Binnen het geheel van de jongere Nederlandse poëzie wordt meer op de wijze als door Ten Berge beoefend, gewerkt, niet alleen vanuit het inzicht, dat het dichterlijk materiaal zich van overal laat betrekken en de dichter soms niet meer kan zijn dan een arrangerend intermediair, maar vooral vanuit de overtuiging dat gebeurtenissen zich op meer lagen afspelen of kunnen afspelen. Poëzie wordt vaak een afgraven ter plaatse, op historische grond of op een plek in de moderne wereld en het heden resp. het verleden komen tevoorschijn en open te liggen en nemen een verrassende plaats in de omringende wereld in. Dichten nú (en leven nú) is ook een historisch proces. Angelsaksische dichters als Pound en Eliot hebben hier zonder twijfel de weg gewezen.
Onder de dichters die min of meer op de hier geschetste wijze te werk gaan, komt H.C. ten Berge als de belangrijkste voor. Onder de dichters en dichteressen wier werk voor een bekroning in aanmerking kwam, lijkt het werk van H.C. ten Berge niet alleen het origineelst, maar voor de ontwikkeling van de Nederlandse poëzie ook de meeste perspectieven biedend, zoals onder deze dichters en dichteressen het werk van Ten Berge het meest veelzijdig is - de verschillende en naar karakter sterk uiteenlopende onderdelen van de bundel Personages bewijzen het.
Het bestuur adviseert dit advies te volgen en de prijs aan H.C. ten Berge toe te kennen.

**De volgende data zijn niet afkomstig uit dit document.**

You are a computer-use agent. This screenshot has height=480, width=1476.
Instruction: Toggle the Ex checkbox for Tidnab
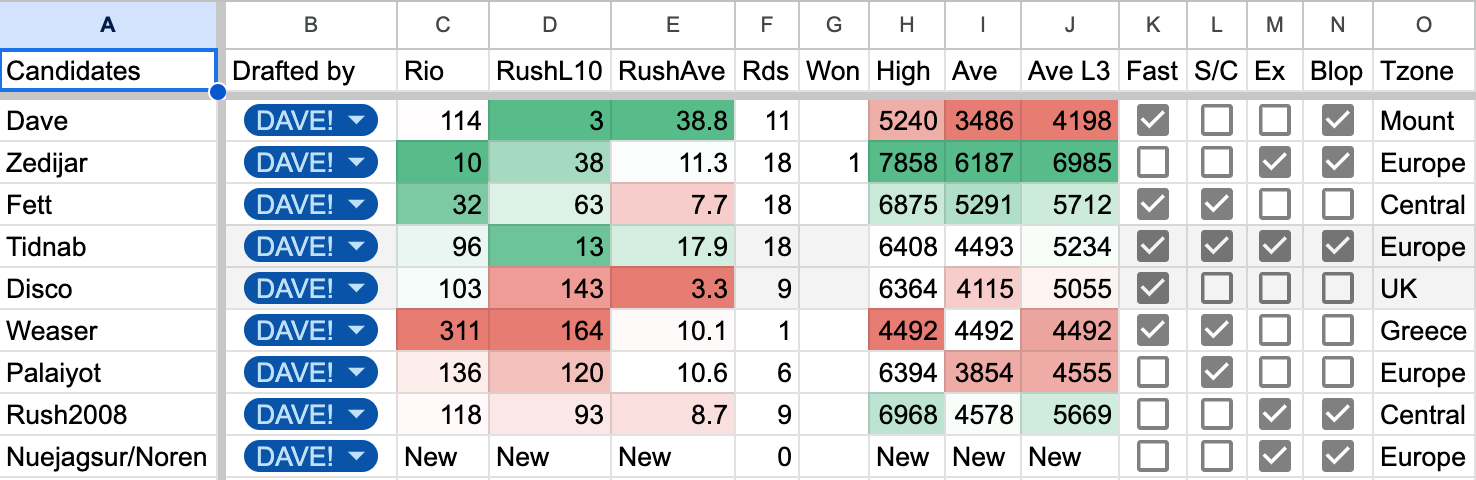pos(1273,247)
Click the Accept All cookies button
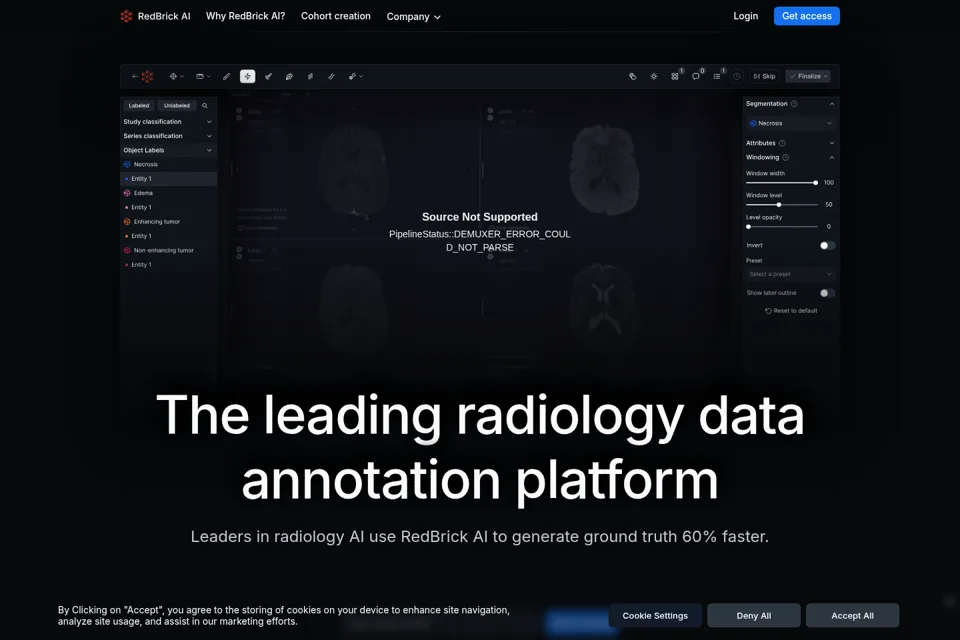The image size is (960, 640). click(x=852, y=616)
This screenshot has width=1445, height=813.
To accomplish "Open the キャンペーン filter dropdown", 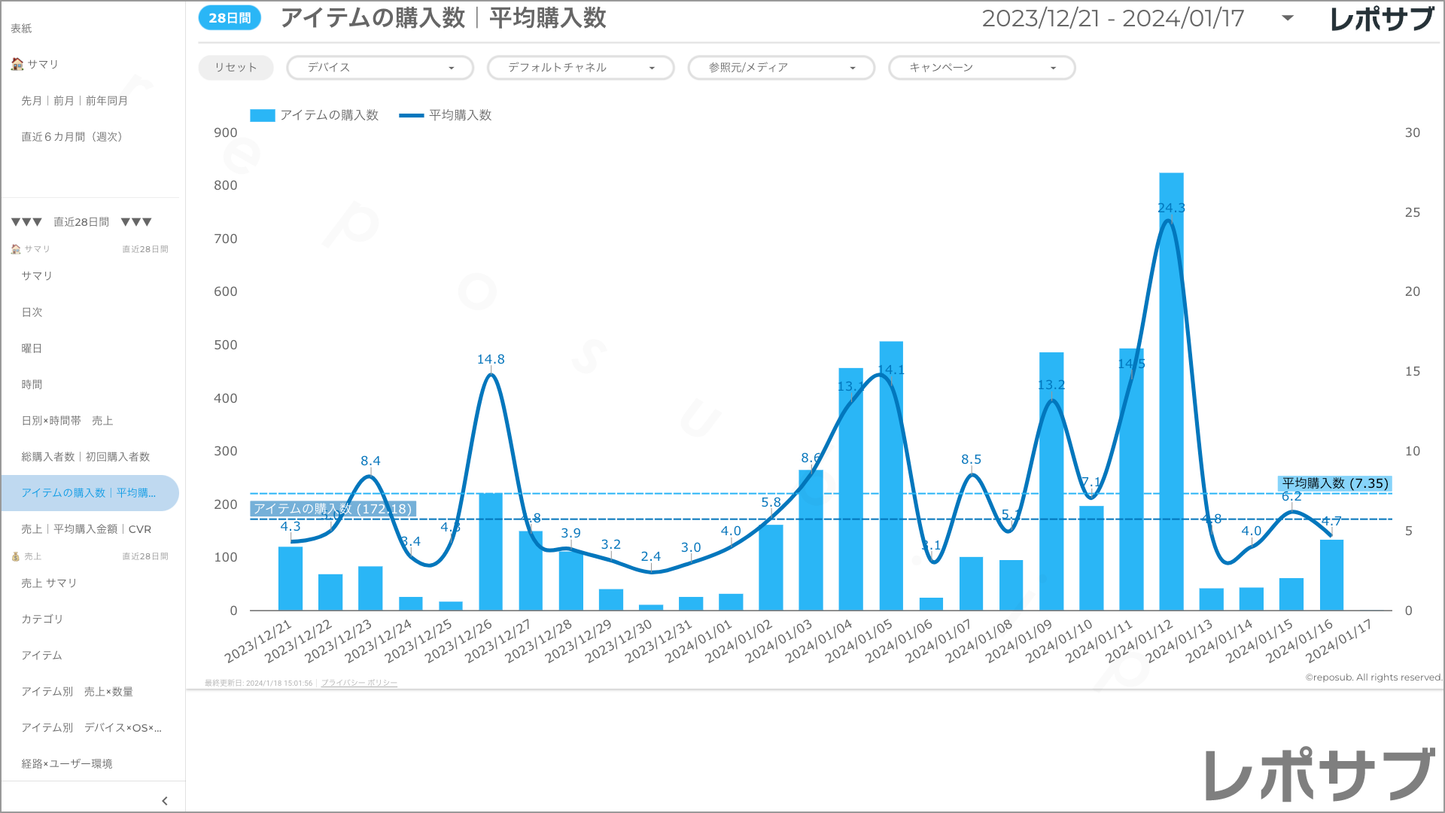I will coord(981,68).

Bij de bespreking vroeg de heer Dr. J.G. Bomhoff of het bestuur zich realiseerde dat geadviseerd werd de prijs toe te kennen aan een schrijver die vorig jaar geweigerd heeft het lidmaatschap te aanvaarden. De voorzitter antwoordde dat dit noch voor de Commissie voor schone letteren noch voor het bestuur als een bezwaar heeft gegolden. De heer A.L.I. Sivirsky bracht zowel de bedoelde Commissie als het bestuur hulde voor deze houding, maar persoonlijk wenste hij zijn stem tegen het advies uit te brengen. Omdat slechts vier leden eveneens tegenstemden, werd de Van der Hoogt-prijs toegekend aan de heer H.C. ten Berge. Nadat deze de vergadering was binnengeleid, las de heer G. Borgers het rapport van de jury voor, waarna de voorzitter de prijs overhandigde.